CS6245: Parallelizing Compilers
CRN-34760
All computers today are parallel computers. Are you curious about how to generate or write code for parallel processors (vector, multicore, GPU, clusters) in modern computing systems, and how to better use memory hierarchies (scratchpads, aches, TLBs)? What program properties enable or prevent an application from exploiting the parallelism and locality on modern hardware? These questions have taken on new importance as parallelism is now ubiquitous in hardware with the end of Dennard Scaling and Moore’s Law, and has also become critical for newer application domains including machine learning and data analytics.
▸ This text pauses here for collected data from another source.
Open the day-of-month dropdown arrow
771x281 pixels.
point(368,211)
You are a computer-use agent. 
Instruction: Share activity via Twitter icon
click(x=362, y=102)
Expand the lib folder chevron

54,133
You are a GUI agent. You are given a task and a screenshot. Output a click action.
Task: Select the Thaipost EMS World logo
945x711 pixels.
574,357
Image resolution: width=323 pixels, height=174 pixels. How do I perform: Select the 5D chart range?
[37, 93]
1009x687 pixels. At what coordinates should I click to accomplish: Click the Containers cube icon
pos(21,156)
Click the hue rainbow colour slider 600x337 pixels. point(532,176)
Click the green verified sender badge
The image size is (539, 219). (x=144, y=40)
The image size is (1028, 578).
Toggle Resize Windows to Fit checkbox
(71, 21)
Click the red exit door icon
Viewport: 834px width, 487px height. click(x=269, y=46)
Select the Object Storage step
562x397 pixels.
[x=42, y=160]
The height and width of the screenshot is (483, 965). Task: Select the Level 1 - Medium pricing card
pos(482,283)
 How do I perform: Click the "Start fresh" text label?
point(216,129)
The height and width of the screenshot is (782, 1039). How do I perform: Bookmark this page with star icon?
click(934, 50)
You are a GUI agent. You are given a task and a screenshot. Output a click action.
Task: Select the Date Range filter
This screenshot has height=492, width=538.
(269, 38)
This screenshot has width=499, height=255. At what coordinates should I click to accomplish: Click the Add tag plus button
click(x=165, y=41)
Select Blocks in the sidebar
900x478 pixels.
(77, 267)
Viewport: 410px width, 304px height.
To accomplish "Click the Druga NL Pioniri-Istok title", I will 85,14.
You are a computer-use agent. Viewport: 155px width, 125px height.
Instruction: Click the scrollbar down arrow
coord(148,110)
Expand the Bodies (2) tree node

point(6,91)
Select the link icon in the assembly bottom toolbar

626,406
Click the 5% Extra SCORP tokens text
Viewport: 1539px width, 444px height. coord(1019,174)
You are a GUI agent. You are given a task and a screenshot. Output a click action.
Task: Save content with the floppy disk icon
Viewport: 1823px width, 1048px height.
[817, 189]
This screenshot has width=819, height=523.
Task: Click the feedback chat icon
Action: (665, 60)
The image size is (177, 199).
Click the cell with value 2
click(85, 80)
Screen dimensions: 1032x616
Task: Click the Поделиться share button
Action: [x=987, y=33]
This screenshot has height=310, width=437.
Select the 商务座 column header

To address these questions, this course will cover the foundations of compilation techniques for parallel computer systems, including the analysis of data and control dependences and program transformations to enhance fine-grained parallelism, register/cache locality, and coarse-grained parallelism. By the end of this course, students will be knowledgeable about the strengths and limitations of state-of-the-art compilers, both from the viewpoint of the application developers as well as of the compiler developer. The techniques taught in the course should be relevant to anyone interested in enabling software to execute efficiently on current and future parallel processors, whether the parallelism is created manually or through the use of compilers.
Learning Objectives
Upon successful completion of this course, you should be able to:
- Optimize the performance of compiler-generated code and HPC programs.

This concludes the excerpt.